Pourquoi dieu choisit-il Abram, un homme polythéiste et polygame ! Abram appartient à un peuple de nomades et de marcheurs. Rien d’étonnant que l’injonction de partir retentisse à ses oreilles. Dieu rejoint Abram dans sa nature et dans sa culture. Il parle l’abramien.

Abram ne discute pas l’ordre divin. Il obéit et se met en route. Il quitte ses terres natales et laisse ceux qui lui ont transmis la vie. Il rompt avec le passé pour un voyage initiatique. Abram se met en route à 75 ans plutôt que de goûter au repos de la vieillesse. Il abandonne son pays dans une confiance assurée, sans savoir où ses pas le mèneraient.

Hé 11,8 C'est par la foi qu'Abraham, lors de sa vocation, obéit et partit pour un lieu qu'il devait recevoir en héritage, et qu'il partit sans savoir où il allait.

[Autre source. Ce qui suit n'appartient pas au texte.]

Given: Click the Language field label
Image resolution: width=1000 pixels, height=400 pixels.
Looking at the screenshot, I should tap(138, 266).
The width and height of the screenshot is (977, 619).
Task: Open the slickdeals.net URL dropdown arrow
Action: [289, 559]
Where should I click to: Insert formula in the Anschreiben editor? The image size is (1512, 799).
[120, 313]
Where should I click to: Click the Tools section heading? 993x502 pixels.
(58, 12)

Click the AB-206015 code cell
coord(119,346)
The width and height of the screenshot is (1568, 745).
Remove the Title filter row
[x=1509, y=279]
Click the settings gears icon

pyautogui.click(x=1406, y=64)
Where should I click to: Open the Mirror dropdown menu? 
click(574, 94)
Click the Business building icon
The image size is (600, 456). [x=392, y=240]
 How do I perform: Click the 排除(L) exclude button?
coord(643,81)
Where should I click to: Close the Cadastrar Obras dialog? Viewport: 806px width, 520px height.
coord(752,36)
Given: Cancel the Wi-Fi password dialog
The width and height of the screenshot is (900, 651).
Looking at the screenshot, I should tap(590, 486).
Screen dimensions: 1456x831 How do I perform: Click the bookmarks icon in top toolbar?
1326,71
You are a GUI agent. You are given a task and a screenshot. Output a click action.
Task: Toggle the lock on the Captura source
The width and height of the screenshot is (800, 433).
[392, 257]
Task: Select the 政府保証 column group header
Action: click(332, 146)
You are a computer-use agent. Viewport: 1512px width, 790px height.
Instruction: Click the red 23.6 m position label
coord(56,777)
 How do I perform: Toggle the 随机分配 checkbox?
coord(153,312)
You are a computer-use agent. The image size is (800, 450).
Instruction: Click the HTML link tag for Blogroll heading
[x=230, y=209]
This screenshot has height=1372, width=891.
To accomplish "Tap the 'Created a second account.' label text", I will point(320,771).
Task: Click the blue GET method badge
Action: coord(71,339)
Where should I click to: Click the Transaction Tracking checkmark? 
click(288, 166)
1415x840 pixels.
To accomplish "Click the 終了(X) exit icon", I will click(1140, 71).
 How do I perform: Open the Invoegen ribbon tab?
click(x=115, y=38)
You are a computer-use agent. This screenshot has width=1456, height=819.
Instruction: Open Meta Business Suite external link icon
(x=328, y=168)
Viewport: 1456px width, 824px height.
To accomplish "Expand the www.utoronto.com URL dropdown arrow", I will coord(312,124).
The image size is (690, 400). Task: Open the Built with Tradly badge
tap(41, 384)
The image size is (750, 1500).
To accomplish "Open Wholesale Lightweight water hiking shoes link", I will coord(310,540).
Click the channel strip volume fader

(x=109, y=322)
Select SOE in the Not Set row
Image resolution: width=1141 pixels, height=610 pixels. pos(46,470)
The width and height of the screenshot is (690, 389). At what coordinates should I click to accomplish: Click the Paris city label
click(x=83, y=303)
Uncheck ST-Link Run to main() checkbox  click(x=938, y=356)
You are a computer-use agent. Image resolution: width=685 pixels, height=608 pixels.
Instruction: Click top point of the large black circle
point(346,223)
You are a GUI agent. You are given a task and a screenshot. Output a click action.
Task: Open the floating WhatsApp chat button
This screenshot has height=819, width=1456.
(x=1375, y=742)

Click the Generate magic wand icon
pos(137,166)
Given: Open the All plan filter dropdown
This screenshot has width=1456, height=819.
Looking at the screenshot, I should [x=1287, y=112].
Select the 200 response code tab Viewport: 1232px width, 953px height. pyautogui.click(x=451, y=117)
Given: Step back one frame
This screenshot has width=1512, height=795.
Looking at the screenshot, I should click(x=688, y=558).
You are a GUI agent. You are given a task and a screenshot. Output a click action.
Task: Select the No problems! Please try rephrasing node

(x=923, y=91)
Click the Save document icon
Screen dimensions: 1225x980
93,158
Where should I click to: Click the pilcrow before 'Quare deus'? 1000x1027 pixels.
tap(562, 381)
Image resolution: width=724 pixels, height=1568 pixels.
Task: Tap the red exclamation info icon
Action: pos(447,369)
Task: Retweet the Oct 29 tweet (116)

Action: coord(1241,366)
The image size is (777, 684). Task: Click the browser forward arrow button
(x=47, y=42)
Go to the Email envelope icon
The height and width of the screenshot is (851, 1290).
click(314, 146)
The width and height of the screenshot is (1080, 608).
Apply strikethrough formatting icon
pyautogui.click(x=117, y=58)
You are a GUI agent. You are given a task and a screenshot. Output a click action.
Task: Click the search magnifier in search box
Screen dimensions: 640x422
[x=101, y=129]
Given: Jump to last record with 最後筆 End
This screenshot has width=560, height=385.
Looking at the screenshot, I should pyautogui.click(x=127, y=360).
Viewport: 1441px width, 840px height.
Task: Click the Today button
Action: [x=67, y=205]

Le « va » inaugural conduit aussi Abram en lui-même, à la découverte de son être intérieur, comme tout chemin de foi à travers un voyage initiatique. Dieu invite ce nomade à quitter les rives assurées d’Ur en Chaldée pour découvrir ses forces et ses faiblesses, en somme pour devenir lui-même.

L’invitation au voyage a été interprétée, non seulement comme un mouvement géographique, mais comme un déplacement intérieur, à la recherche de sa propre vérité, en même temps qu’en quête du mystère de Dieu qui appelle (Alain MARCHADOUR, Dieu de miséricorde, Voyage au pays de la bible, Bayard, 2016, p. 92).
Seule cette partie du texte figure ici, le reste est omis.